RJ: We secured the largest gift in the history of the University—a $150 million unrestricted gift from Larry Gies, ’88 BUS. We have named the Gies College of Business in his honor. Over the last 20 years, we’ve received very generous funding from the Grainger Foundation, named for late alumnus William W. Grainger, 1919 ENG. All told, gifts to Illinois from the foundation total about $300 million, including a $100 million contribution in 2019. We have named the Grainger College of Engineering in honor of that generosity. We reached our $2.25 billion goal 18 months ahead of schedule and expect to exceed our goal by $500 million.

The University’s groundbreaking SHIELD saliva test for COVID-19 provided students and others with their results in less than five hours. (Image by Fred Zwicky)

IA: An extraordinary achievement in an extraordinary time. What has it been like to guide the University through the pandemic?

RJ: This has been the most unsettling 27 months of my academic career. There is no manual, no handbook, about how to manage a university in the midst of a pandemic. On March 11, 2020, I did something unthinkable. I sent the students home to study remotely. This was not an easy decision but clearly it was the right decision.

IA: Yet, students returned for the Fall 2020 semester, at a time when many other colleges and universities remained shuttered.

RJ: Doing that safely meant that we had to develop our own testing protocol. Out of that came the SHIELD saliva test, the most amazing, scalable, effective, efficient COVID-19 test in the world. We developed and rolled out Safer Illinois, a smartphone app that linked to folks’ test results and could grant or deny them access to University facilities, according to protocol. It was this digital platform, integrated with some of the best epidemiological modeling in the country by a team of our faculty researchers, that informed Gov. J.B. Pritzker’s decisions about statewide COVID mitigation protocols. So we were able to bring people back in the fall of 2020 and to keep positivity rates extremely low, with no spread from the campus to the community. We felt that this was one of the safest places to be in the state of Illinois, if not the world.
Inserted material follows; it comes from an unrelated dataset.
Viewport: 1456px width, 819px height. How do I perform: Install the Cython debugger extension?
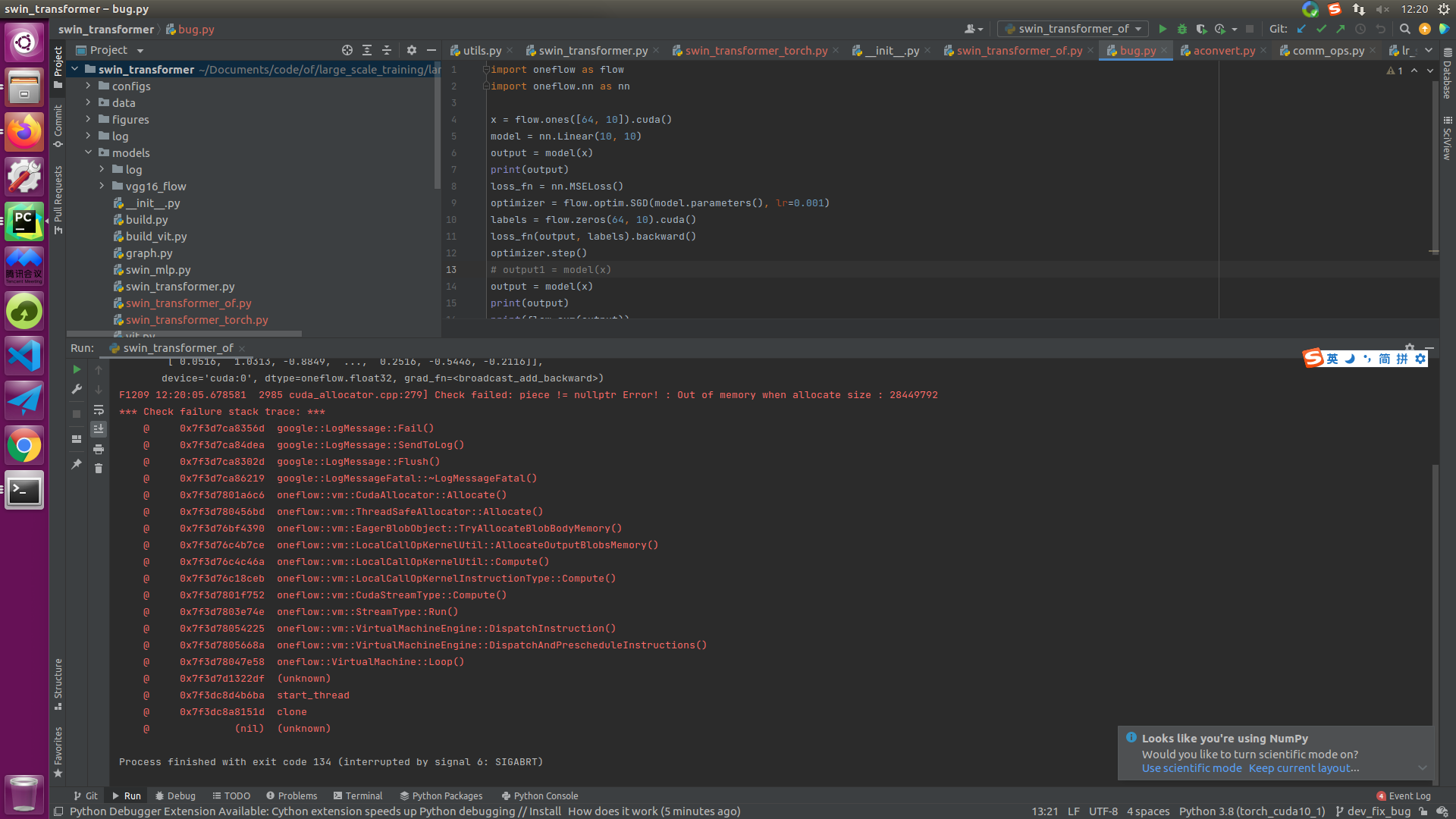pyautogui.click(x=544, y=811)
“We developed and rolled out Safer Illinois, a smartphone app that linked to folks’ test results and could grant or deny them access to University facilities, according to protocol.”
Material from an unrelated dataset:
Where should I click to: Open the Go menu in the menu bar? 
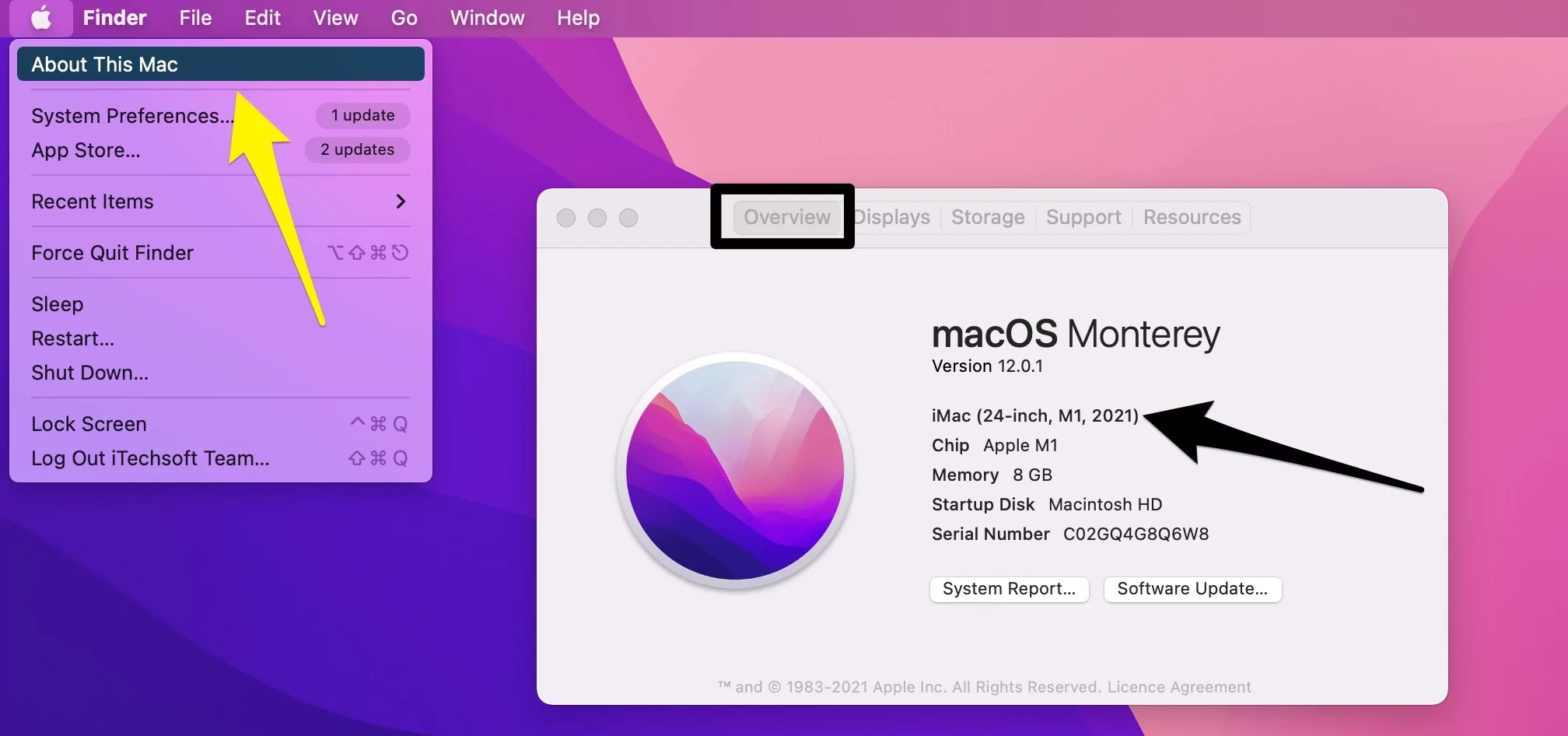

IA: What does the future look like in terms of COVID?

RJ: As far as we’re concerned, we’re now in an endemic phase of this thing. And that’s how we’re going to act until the Centers for Disease Control, or some other scientific experts, tell us differently.
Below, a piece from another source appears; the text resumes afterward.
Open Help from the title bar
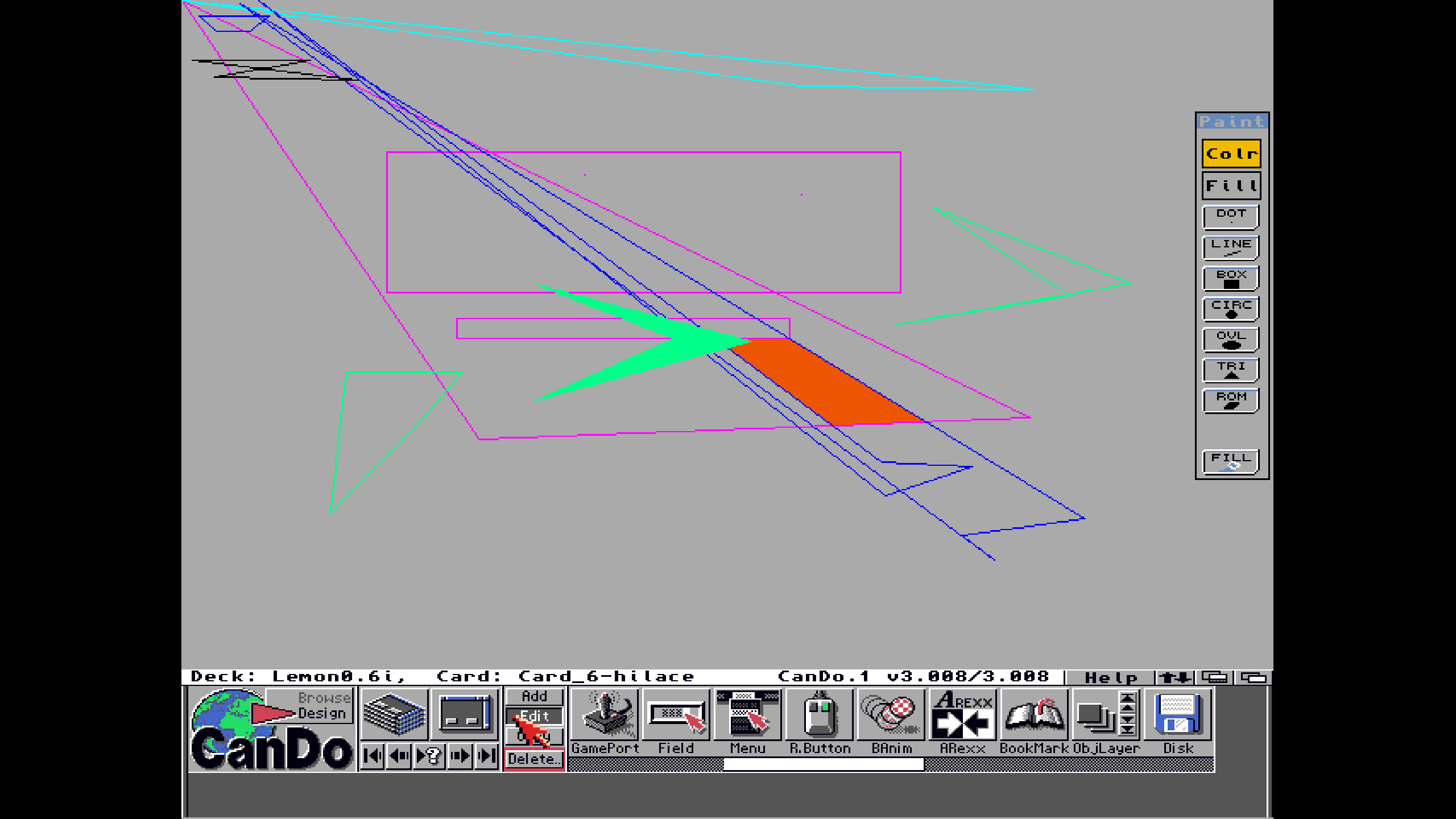The height and width of the screenshot is (819, 1456). [1110, 677]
IA: Do you feel optimistic that the University will continue to move ahead despite the unprecedented challenges of the pandemic?

RJ: A good indicator of our success came last fall over a 10-day period when I was carrying around these two-and-a-half-foot scissors and cutting more ribbons on buildings than I had ever done in my life. Five key buildings, all funded through philanthropy or our own revenue: the world-class Siebel Center for Design; the Campus Instructional Facility, a new, state-of-the-art teaching facility; a renovated home for Carle Illinois College of Medicine; an expansion of the Sidney Lu Mechanical Engineering Building; and groundbreaking for the new Doris Kelley Christopher Illinois Extension Center. To cut the ribbons on state-of-the-art, innovative, adaptable facilities that are going to help advance the vision of this University going forward—in the middle of a pandemic—was beyond amazing. So, I’m more than just optimistic. I’m downright giddy and excited about the future. And you can quote me on that!